_What the exercise asks_
Please print the entries below exactly, from the line with "The Edgemoor Hotel, Bovey tracey (57, 1464)" through the line with "Yougarden (13, 2463)", including both of those lines and leaving out all others.
BEGIN Records shown
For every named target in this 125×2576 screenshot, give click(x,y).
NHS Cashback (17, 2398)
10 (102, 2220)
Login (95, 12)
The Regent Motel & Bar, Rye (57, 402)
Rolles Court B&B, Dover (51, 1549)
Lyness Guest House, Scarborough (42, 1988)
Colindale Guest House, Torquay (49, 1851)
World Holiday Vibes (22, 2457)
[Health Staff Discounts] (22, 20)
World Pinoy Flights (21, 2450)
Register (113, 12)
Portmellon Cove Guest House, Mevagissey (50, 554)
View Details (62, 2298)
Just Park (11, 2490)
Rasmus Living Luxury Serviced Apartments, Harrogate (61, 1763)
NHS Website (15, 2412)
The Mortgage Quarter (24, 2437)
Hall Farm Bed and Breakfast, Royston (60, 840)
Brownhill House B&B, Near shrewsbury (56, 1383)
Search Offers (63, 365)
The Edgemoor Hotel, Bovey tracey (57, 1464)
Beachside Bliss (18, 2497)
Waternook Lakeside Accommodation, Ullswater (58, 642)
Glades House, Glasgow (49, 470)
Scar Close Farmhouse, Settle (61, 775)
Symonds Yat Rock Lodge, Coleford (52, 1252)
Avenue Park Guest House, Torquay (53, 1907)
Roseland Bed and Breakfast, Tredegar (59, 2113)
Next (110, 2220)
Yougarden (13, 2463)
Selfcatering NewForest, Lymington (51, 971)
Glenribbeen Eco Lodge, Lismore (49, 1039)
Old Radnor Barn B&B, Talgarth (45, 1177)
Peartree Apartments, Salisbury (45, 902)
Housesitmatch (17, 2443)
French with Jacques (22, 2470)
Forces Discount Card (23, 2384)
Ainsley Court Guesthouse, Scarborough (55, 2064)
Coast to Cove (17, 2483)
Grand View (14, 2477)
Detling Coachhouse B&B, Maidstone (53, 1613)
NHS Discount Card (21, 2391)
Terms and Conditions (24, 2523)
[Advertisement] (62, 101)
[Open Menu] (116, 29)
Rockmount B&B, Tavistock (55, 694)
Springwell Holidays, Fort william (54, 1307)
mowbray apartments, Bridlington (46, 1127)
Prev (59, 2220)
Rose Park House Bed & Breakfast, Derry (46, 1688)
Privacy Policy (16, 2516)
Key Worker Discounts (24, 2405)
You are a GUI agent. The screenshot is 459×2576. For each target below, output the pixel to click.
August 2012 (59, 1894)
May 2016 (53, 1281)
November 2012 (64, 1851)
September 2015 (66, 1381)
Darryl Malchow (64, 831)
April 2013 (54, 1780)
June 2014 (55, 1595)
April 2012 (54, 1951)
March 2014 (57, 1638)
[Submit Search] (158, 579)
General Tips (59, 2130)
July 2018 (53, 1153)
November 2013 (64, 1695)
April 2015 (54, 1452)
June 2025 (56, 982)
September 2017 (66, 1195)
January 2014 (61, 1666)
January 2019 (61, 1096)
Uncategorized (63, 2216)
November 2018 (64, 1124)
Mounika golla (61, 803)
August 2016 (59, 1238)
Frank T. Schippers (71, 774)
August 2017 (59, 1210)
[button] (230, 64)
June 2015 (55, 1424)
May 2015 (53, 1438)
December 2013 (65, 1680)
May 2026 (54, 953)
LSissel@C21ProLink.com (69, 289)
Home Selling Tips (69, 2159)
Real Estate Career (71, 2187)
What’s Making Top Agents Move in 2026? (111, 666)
END Records shown
_Output for this exercise_
The Edgemoor Hotel, Bovey tracey (57, 1464)
Beachside Bliss (18, 2497)
Waternook Lakeside Accommodation, Ullswater (58, 642)
Glades House, Glasgow (49, 470)
Scar Close Farmhouse, Settle (61, 775)
Symonds Yat Rock Lodge, Coleford (52, 1252)
Avenue Park Guest House, Torquay (53, 1907)
Roseland Bed and Breakfast, Tredegar (59, 2113)
Next (110, 2220)
Yougarden (13, 2463)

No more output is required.